2017/10/08

mortgage / housing / dataviz / R / data wrangling

TIME FOR ANOTHER DATA WRANGLING AND VISUALIZATION EXTRAVAGANZA. This time we are going to work hard to turn some big data into little data. That is, we’re going to work hard to aggregate several million loan level records into useful summary graphics to tell us about the U.S. mortgage market in 2016.

I’ve been working on a lot of different ways to visualize trends in the mortgage market (see here and here for examples). Let’s add some more visualizations and some R code.

The data

We’ll use the Home Mortgage Disclosure (HMDA) data.
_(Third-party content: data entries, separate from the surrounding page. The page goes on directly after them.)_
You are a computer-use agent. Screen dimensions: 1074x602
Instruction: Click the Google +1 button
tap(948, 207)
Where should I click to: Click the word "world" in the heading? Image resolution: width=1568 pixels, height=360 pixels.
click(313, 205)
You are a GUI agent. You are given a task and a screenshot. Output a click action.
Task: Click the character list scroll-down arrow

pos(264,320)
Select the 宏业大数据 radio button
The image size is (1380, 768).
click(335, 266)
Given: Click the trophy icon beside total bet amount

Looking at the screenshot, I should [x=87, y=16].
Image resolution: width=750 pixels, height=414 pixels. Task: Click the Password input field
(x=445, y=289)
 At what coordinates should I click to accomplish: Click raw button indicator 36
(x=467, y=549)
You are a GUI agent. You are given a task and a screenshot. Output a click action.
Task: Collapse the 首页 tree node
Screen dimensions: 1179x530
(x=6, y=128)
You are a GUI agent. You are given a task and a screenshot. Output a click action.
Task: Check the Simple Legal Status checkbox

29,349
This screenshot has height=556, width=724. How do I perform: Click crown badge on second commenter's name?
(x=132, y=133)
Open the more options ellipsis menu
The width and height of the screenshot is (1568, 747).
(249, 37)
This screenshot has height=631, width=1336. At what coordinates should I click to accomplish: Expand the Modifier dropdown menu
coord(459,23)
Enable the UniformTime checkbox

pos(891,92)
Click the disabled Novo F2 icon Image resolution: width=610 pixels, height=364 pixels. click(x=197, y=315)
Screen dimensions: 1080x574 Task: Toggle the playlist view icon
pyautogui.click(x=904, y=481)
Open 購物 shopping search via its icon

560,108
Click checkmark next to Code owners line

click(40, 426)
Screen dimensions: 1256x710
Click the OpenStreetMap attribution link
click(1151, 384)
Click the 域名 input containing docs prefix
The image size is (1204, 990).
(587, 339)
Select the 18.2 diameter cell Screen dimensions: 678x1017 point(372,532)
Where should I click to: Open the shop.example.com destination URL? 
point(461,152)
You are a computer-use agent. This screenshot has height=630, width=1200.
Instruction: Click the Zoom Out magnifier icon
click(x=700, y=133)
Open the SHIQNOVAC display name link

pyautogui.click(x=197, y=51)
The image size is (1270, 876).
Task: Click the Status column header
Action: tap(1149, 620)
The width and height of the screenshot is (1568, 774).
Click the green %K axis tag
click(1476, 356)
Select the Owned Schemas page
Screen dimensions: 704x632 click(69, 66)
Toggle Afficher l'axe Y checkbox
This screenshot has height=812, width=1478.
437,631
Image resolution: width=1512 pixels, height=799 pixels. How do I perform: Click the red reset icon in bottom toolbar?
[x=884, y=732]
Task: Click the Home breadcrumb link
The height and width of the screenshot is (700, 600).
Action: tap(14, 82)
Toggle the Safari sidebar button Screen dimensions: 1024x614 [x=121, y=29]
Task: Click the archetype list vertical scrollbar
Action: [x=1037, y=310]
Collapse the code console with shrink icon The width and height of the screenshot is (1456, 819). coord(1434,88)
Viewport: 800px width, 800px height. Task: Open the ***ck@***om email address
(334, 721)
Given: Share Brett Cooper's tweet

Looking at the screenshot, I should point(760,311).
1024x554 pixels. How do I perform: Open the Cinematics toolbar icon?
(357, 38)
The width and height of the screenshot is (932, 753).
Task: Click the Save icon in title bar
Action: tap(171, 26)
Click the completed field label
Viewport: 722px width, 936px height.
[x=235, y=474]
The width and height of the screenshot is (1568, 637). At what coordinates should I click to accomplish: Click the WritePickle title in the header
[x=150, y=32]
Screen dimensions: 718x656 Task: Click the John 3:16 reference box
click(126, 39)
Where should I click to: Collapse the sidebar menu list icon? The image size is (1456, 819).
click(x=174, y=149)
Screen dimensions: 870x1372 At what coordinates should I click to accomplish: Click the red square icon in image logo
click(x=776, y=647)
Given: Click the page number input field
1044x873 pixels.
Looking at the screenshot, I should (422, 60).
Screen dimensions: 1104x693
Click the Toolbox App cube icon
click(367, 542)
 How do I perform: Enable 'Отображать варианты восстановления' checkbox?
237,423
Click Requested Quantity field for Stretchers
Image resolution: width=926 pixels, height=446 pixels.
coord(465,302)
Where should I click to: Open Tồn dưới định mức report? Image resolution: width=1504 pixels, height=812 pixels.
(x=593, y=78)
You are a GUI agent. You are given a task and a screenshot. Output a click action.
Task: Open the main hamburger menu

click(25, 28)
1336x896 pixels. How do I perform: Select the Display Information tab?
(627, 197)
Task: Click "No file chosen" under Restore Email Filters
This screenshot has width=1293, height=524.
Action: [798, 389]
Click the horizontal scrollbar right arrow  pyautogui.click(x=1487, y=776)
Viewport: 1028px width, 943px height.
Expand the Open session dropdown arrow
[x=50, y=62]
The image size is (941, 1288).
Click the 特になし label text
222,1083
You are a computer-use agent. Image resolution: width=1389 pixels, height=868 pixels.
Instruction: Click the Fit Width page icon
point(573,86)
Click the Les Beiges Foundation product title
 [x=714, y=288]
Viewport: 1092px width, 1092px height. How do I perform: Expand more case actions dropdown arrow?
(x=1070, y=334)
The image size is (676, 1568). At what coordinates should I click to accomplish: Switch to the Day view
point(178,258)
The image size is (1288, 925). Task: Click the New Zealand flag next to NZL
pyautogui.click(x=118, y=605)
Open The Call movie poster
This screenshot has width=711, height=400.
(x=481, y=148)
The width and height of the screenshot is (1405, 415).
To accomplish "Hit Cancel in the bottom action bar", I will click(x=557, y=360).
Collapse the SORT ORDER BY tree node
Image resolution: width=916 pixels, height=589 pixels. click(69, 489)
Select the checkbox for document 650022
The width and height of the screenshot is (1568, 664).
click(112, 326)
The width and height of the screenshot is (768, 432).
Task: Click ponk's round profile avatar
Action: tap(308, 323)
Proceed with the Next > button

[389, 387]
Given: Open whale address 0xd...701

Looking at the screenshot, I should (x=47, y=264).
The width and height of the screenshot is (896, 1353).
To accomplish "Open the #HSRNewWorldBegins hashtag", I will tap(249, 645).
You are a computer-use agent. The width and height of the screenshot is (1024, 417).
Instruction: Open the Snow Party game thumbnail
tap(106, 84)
These data provide the closest thing to a publicly-available comprehensive summary of U.S. mortgage market activity that we’ll get (for right now). The recently released data is for 2016 and provides a detailed view of mortgage market activity across the country.

We can load our data from a .csv file we get from U.S. Consumer Financial Protection Bureau’s website. Using their filters, I restricted my data to first-lien mortgage loans originated in 2016 for home purchase and refinance of 1-4 family properties. That should give you just over 7.5 million records. This link will take you to the CFPB webpage page with the filters I used. If you go to that page and click download (could take a while) you’ll end up with a file called hmda_lar.csv, which I have saved in a data directory.

Then, if you run this code you can prepare the data for our analysis.

Load libraries

#####################################################################################
## Load Libraries ##
#####################################################################################
library(tidyverse)
library(cowplot)
library(data.table)
library(ggridges)
library(viridis)
library(ggbeeswarm)
library(geofacet)
library(ggthemes)
library(scales)

Prepare the data

As these data are somewhat lage, we’ll use the data.table() package to wrangle our data.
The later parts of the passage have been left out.